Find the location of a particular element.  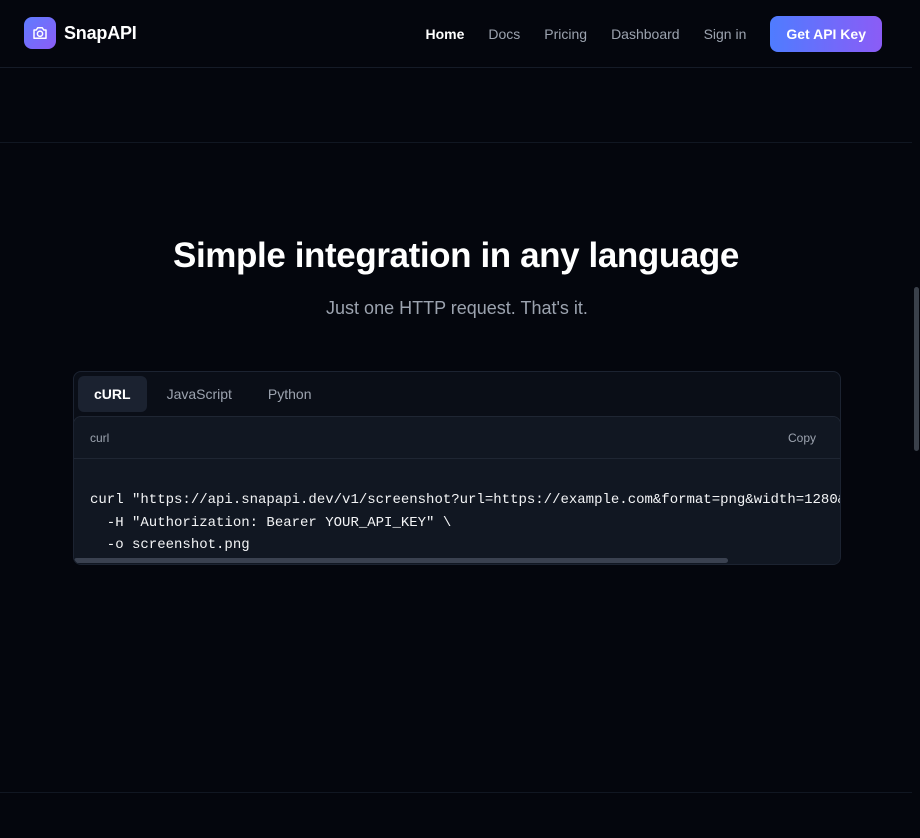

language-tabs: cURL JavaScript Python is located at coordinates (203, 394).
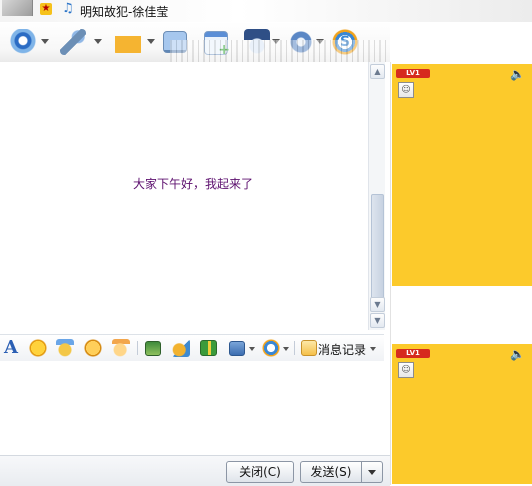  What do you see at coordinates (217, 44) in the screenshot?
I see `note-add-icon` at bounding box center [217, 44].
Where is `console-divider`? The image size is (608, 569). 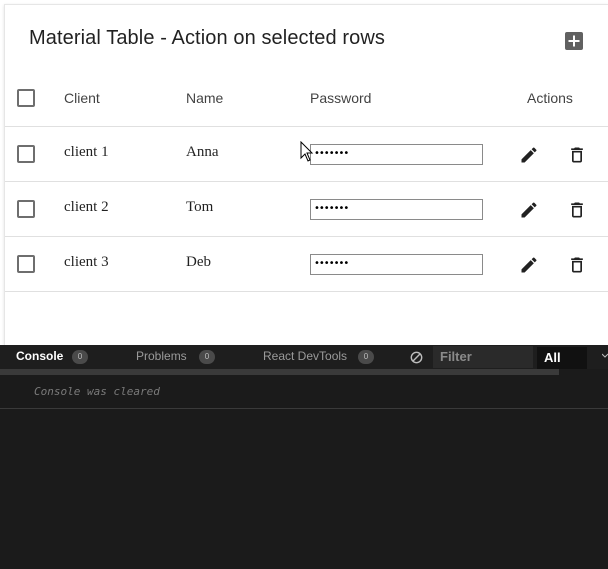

***

Format all of the rows above as a numbered list, skipping any blank lines and leaving the pictures out.

1. Find the location of a particular element.  
2. language-tabs: cURL JavaScript Python is located at coordinates (203, 394).
3.   What do you see at coordinates (217, 44) in the screenshot?
4. I see `note-add-icon` at bounding box center [217, 44].
5. Where is `console-divider`? The image size is (608, 569). 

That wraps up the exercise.